Anyway, I am happy to consider a change where an explicit public has actual impact on things that members that would otherwise get assembly visibility by default. We would have to take this via a language suggestion and RFC.

In the meantime I'd encourage Dapper to consider some kind of change to stop the requirement to have things-labelled-public-in-IL-that-arent-actually-public-because-they're-in-a-private-type.

dsyme commented 3 years ago

I created a language suggestion here https://github.com/fsharp/fslang-suggestions/issues/1057

Because of compat concerns it's likely that we'd need a CLIPublic attribute

dsyme commented 3 years ago

I'll close this because it's currently by-design and is tracked by the suggestion above, which I've marked approved-in-principle.

If you'd like to work on the RFC or implementation please let me know

Thanks!

robitar commented 3 years ago

@dsyme re private types having a public interface in C#, is this not meaningful for a nested type? The type itself is a private member, but it has some control over the members it exposes to its enclosing type:

class Thing {
    private class ImplementationDetail {
        public void Frob() {
            //...
        }

        private int state;
    }

    public Thing() {
        var inner = new ImplementationDetail();
        inner.Frob();

        Console.WriteLine(inner.state); //CS0122: inaccessible
    }
}

Probably not something you'd want to make a lot of use of, but handy for keeping things like inner state machines/cursors neat.

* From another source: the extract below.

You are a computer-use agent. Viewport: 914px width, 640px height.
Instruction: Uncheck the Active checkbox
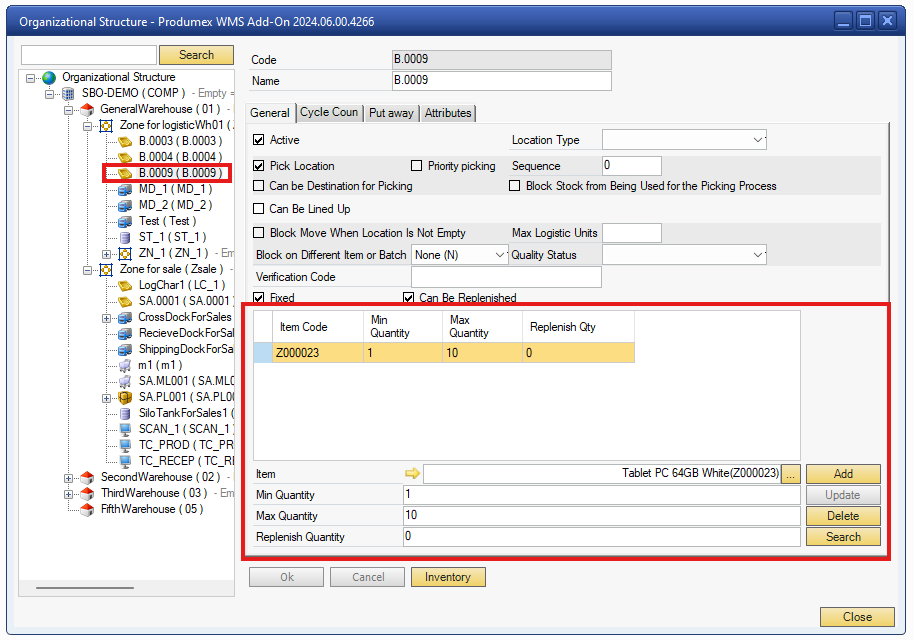pos(259,140)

dsyme commented 3 years ago

@robitar Yes, you are right that in that case the public means "public up to Thing, which is internal", and does affect the logical accessibility. There is no way to explicitly declare that otherwise, though you could just use "assembly" (same as Thing)

Roughly equiv F# code:

module internal Thing =
    // Means "private to the enclosing module"
    type private ImplementationDetail() =

        // Declared accessibility is "internal" but the "private" on "ImplementationDetail" constrains this further
        member internal _.Frob() = ()

        // Logical accessibility is ImplementationDetail
        member private _.Glob() = ()

    let create() = 
        let inner = new ImplementationDetail()
        inner.Frob()
        inner.Glob() // not accessible
robitar commented 3 years ago

Yes interesting, it's very close. Just to be sure I follow the point about Frob in your example there (I was trying to grok it above as well), that the combination of private on the type and internal on the member constrains its accessibility further - as in a sort of intersection of assembly visibility, and that of the containing type, which is effectively equivalent to the containing type?

I'm guessing from the original request here that it's not possible or desirable to make Frob public, because it would be confusing to see public nested in a scope more restrictive than itself.

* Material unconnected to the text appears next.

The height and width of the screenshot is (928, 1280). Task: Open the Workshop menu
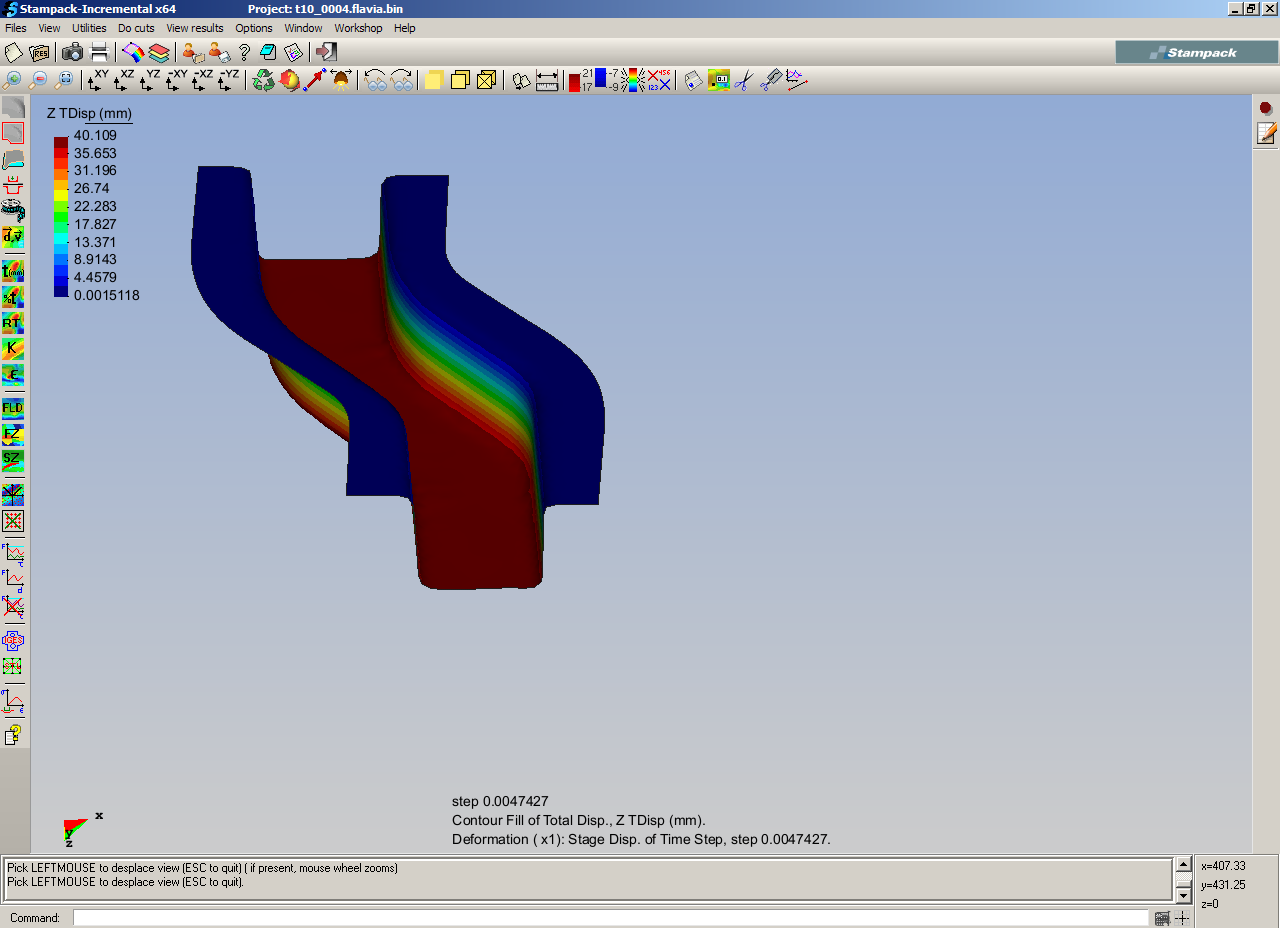[358, 28]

I do recall having to learn the approach C# takes, back in the day; it wasn't immediately intuitive, but once it clicks, it makes some sense to treat the accessibility modifiers in terms of 'local space only'. I also quite like your example above (if I'm understanding it) which allows you to do a kind of logical constraints-based approach.

I can see both sides all right, it's very interesting to see the design philosophies manifesting in these edge cases.

dsyme commented 3 years ago

as in a sort of intersection of assembly visibility, and that of the containing type, which is effectively equivalent to the containing type?

Yes, that's right, that's the way to compute the logical accessiblity.

Given that F# includes several logical accessibilities that don't have .NET equivalents (e.g. "private" on a type means "private to the enclosing namespace fragment or module") it always seemed best to just emit either "public" or "internal" as the .NET accessibility. We emitted "public" if the logical accessibility was public, and "internal" if not.

Anyway all in all I think it's right to use CLIPublic for this particular corner-case.

robitar commented 3 years ago

Yes that makes sense.

Thanks for taking the time to clarify!